Task objective: Can you reproduce all of the entries below line for line, keeping every character the same?

Given records:
+ + + + +

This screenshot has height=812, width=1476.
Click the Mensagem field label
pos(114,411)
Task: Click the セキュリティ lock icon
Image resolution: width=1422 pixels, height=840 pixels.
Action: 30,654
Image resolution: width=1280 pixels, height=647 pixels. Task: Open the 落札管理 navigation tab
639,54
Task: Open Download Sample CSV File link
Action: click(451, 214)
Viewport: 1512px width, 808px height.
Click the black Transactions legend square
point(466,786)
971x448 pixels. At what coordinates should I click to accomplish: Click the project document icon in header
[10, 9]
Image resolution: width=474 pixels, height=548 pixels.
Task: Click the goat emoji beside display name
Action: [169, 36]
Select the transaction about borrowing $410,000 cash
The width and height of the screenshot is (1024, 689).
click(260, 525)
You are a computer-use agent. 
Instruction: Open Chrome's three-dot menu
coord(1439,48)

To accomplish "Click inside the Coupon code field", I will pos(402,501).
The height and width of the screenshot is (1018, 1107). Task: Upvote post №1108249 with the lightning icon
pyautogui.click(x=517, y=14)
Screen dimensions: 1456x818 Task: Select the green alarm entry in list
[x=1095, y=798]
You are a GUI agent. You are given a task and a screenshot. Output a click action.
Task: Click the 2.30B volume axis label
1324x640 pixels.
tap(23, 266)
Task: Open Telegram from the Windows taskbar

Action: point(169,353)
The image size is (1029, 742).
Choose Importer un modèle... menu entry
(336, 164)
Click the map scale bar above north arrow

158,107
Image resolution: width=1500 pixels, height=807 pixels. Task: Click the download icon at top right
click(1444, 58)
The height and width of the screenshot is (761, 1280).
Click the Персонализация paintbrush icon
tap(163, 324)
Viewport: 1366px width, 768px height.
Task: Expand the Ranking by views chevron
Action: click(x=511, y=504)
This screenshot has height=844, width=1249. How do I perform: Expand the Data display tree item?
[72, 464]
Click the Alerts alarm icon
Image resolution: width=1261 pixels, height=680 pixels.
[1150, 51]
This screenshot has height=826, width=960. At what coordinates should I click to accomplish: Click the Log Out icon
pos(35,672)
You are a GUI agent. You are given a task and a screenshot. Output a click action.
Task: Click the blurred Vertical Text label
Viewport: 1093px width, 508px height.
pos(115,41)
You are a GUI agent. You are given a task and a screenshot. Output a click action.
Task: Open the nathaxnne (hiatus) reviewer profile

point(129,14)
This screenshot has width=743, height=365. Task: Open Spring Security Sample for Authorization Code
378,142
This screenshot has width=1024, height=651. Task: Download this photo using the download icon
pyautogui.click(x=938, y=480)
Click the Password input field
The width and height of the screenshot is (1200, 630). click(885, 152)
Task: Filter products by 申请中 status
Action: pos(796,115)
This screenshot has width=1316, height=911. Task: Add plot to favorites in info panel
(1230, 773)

+ + + + +

Output of the task:
This screenshot has height=812, width=1476.
Click the Mensagem field label
pos(114,411)
Task: Click the セキュリティ lock icon
Image resolution: width=1422 pixels, height=840 pixels.
Action: 30,654
Image resolution: width=1280 pixels, height=647 pixels. Task: Open the 落札管理 navigation tab
639,54
Task: Open Download Sample CSV File link
Action: click(451, 214)
Viewport: 1512px width, 808px height.
Click the black Transactions legend square
point(466,786)
971x448 pixels. At what coordinates should I click to accomplish: Click the project document icon in header
[10, 9]
Image resolution: width=474 pixels, height=548 pixels.
Task: Click the goat emoji beside display name
Action: [169, 36]
Select the transaction about borrowing $410,000 cash
The width and height of the screenshot is (1024, 689).
click(260, 525)
You are a computer-use agent. 
Instruction: Open Chrome's three-dot menu
coord(1439,48)

To accomplish "Click inside the Coupon code field", I will pos(402,501).
The height and width of the screenshot is (1018, 1107). Task: Upvote post №1108249 with the lightning icon
pyautogui.click(x=517, y=14)
Screen dimensions: 1456x818 Task: Select the green alarm entry in list
[x=1095, y=798]
You are a GUI agent. You are given a task and a screenshot. Output a click action.
Task: Click the 2.30B volume axis label
1324x640 pixels.
tap(23, 266)
Task: Open Telegram from the Windows taskbar

Action: point(169,353)
The image size is (1029, 742).
Choose Importer un modèle... menu entry
(336, 164)
Click the map scale bar above north arrow

158,107
Image resolution: width=1500 pixels, height=807 pixels. Task: Click the download icon at top right
click(1444, 58)
The height and width of the screenshot is (761, 1280).
Click the Персонализация paintbrush icon
tap(163, 324)
Viewport: 1366px width, 768px height.
Task: Expand the Ranking by views chevron
Action: click(x=511, y=504)
This screenshot has height=844, width=1249. How do I perform: Expand the Data display tree item?
[72, 464]
Click the Alerts alarm icon
Image resolution: width=1261 pixels, height=680 pixels.
[1150, 51]
This screenshot has height=826, width=960. At what coordinates should I click to accomplish: Click the Log Out icon
pos(35,672)
You are a GUI agent. You are given a task and a screenshot. Output a click action.
Task: Click the blurred Vertical Text label
Viewport: 1093px width, 508px height.
pos(115,41)
You are a GUI agent. You are given a task and a screenshot. Output a click action.
Task: Open the nathaxnne (hiatus) reviewer profile

point(129,14)
This screenshot has width=743, height=365. Task: Open Spring Security Sample for Authorization Code
378,142
This screenshot has width=1024, height=651. Task: Download this photo using the download icon
pyautogui.click(x=938, y=480)
Click the Password input field
The width and height of the screenshot is (1200, 630). click(885, 152)
Task: Filter products by 申请中 status
Action: pos(796,115)
This screenshot has width=1316, height=911. Task: Add plot to favorites in info panel
(1230, 773)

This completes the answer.